Details on embryotoxic / teratogenic effects:
The body weights of fetal males in the 100 ppm group were significantly higher than negative controls. There were some statistically significant differences in mean crown-rump distance between both dosage levels and negative controls, these differences were slight and the effect inconsistant between dosages and sex. These differences were therefore not considered to be indicative of a treatment related effect. Mean numbers of male and female fetuses, and sex ratios were similar between exposure groups and negative controls.

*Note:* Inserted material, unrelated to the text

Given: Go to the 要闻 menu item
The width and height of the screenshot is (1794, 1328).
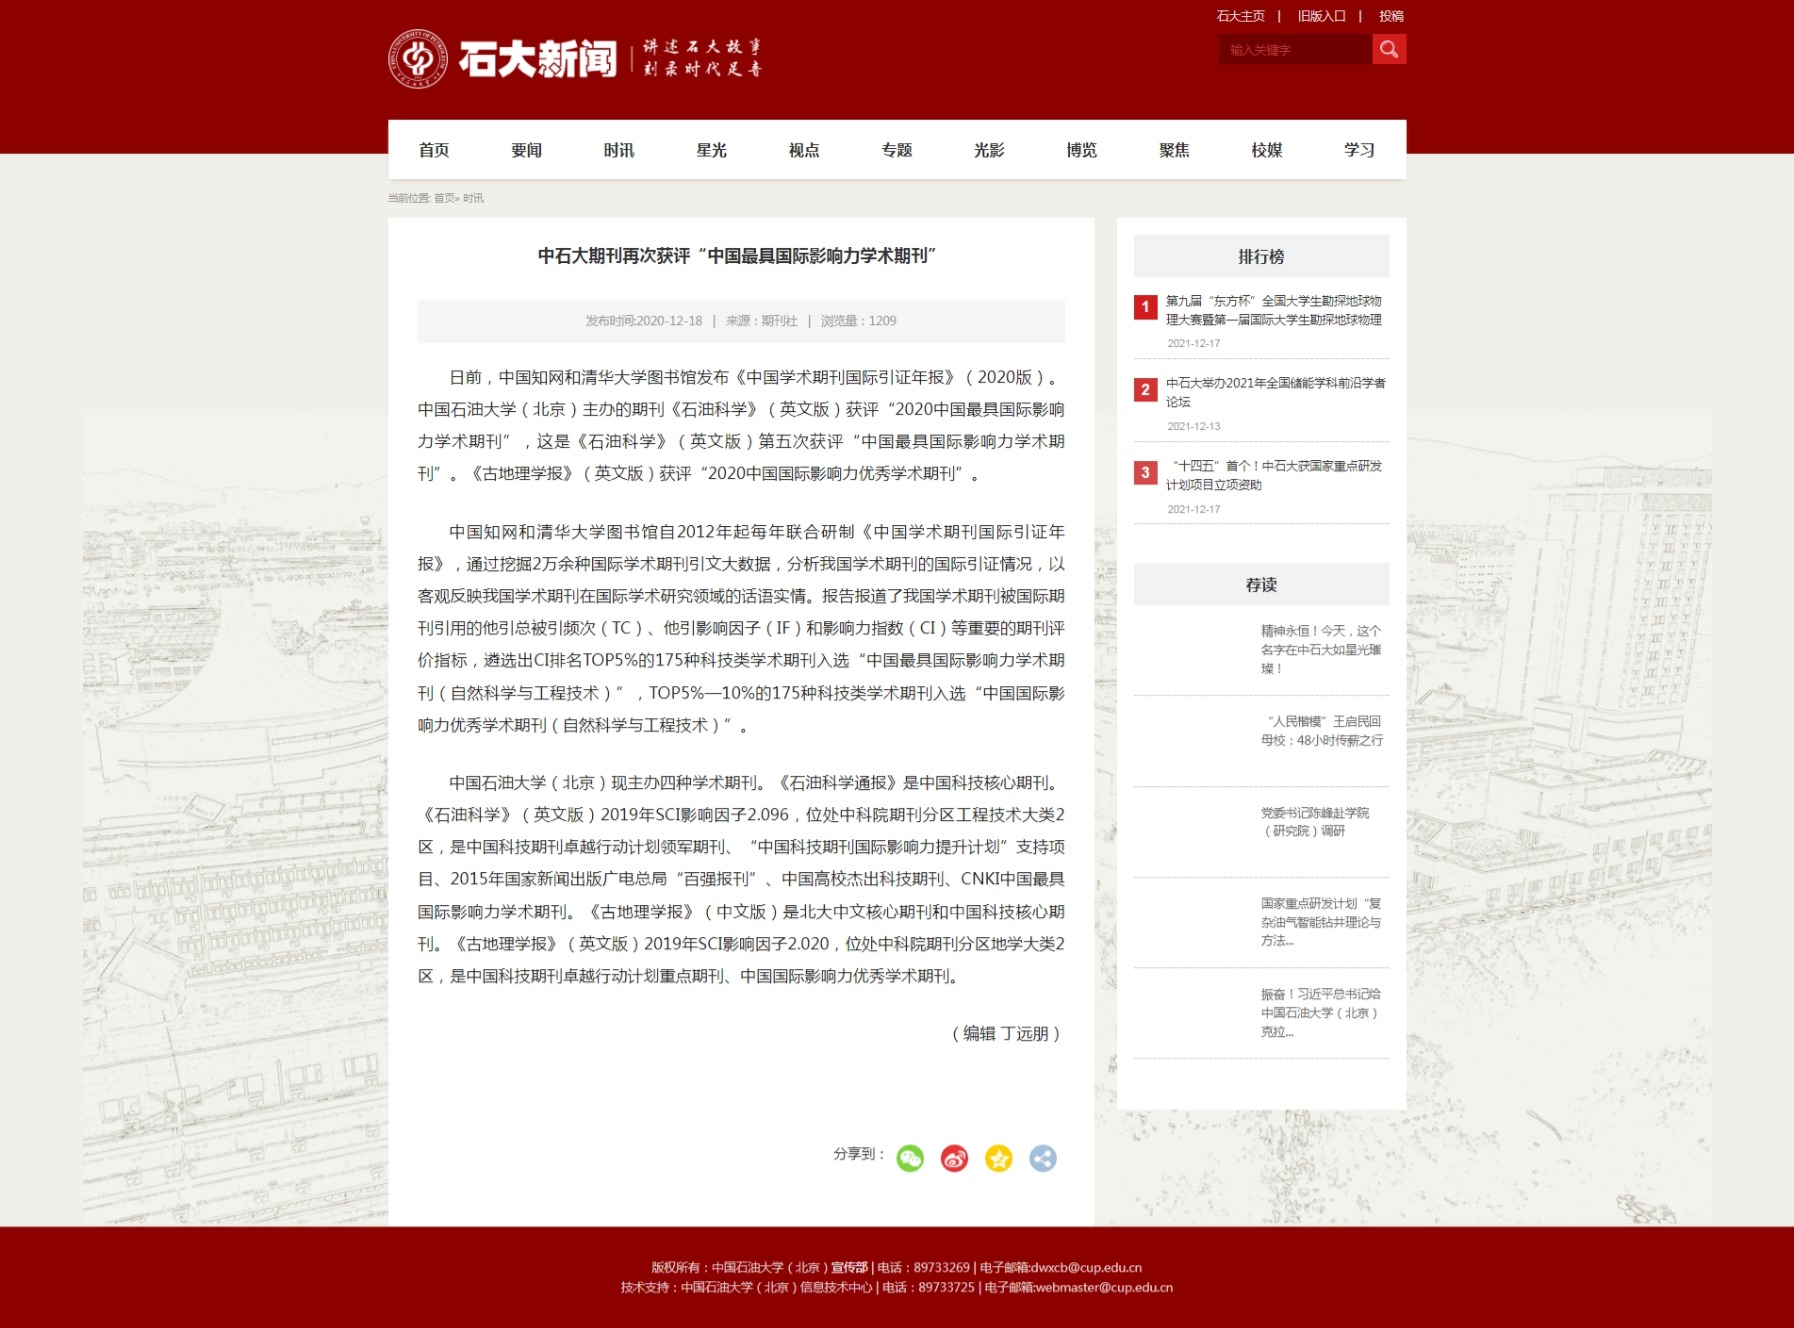Looking at the screenshot, I should 526,150.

Ossification variations were similar in exposure groups and negative controls, as was the incidence of litters with fetuses containing ossification variations. No malformations externally or in the soft tissues were noted in the fetuses except in the positive controls. Though skeletal defects were noted in the exposure group, the types of malformations are common in rat fetus and not considered to be treatment related.

Effect levels (fetuses)

Fetal abnormalities

Overall developmental toxicity

Any other information on results incl. tables

Results - Dams

Endpoint	Negative Control	400 mg/kg ASA	100 ppm	300 ppm
Pregnancy Rate (%)	100.0	95.0	100.0	90.0
Mortality Rate (%)	0.0	10.0	0.0	0.0
Mean Body Weight Gain  (g) Dams - Days 15-21	84	32	108	103
Mean Corpora Lutea	15.2	14.5	15.5	13.8
Mean No. Implantations	13.0	13.2	13.8	13.2
Implantation Efficiency (%)	85.8	91.1	88.7	95.6
Mean No. Live Fetuses	12.5	7.4	12.9	12.6
Mean No. Dead Fetuses	0.0	0.0	0.0	0.0
Mean No. Resorptions	0.6	5.8	0.9	0.7
Dams with more than one Resorption (%)	10.0	58.8	25.0	11.1

Results – Fetuses

Endpoint	Negative Control	400 mg/kg ASA	100 ppm	300 ppm
Male Mean Fetal Weight (g)	5.57	3.88	5.82	5.62
Female Mean Fetal Weight (g)	5.29	3.62	5.44	5.33
Male Mean Crown-Rump Distance (cm)	4.3	3.7	4.4	4.2
Female Mean Crown-Rump Distance (cm)	4.2	3.6	4.2	4.1
Sex Ratio (%)	91.5	98.4	88.3	105.5
Ossification Variations (%)	70.7	100.0	79.4	79.3
Litters with Ossification Variations (%)	100.0	100.0	95.0	100.0
Soft Tissue Malformations (%)	2.4	26.8	1.1	3.9
Litters with Soft Tissue Malformations (%)	10.0	54.5	5.0	16.7
Gross Evisceration Malformations (%)	5.4	3.6	1.8	4.0
Litters with Gross Evisceration Malformations	25.0	8.3	10.0	16.7
Skeletal Malformations (%)	0.0	21.4	2.9	1.3
Litters with Skeletal Malformations	0.0	66.7	15.0	11.1

Applicant's summary and conclusion

Conclusions:

The NOAEC for developmental toxicity in rats is >=300 ppm (1575 mg/m3) via inhalation. The test substance is also non-teratogenic.

Executive summary:

This study determined the developmental toxicity of MRD-78 -25 in rats exposed via inhalation. Groups of 20 pregnant female rats were exposed 6 hrs/day during days 6 -15 of gestation. Test concentrations of 100 or 300 ppm test substance. In addition to a negative control group, there was also a positive control group that was exposed to acetylsalicylic acid on days 6 -15 of gestation. Dams were observed for toxicological signs and pharmacological effects. On day 21 of gestation, the animals were sacrificed, and examined for corpora lutea and uterine implantation parameters. Fetuses were examined for fetal size, sex ratio, and external, soft-tissue, and skeletal malformations. No adverse effects due to exposure to the test substance were seen in either dams or fetuses. No treatment related malformation effects were noted in the fetuses. The developmental NOAEC for rats by inhalation is >=300 ppm. The test substance is also not teratogenic.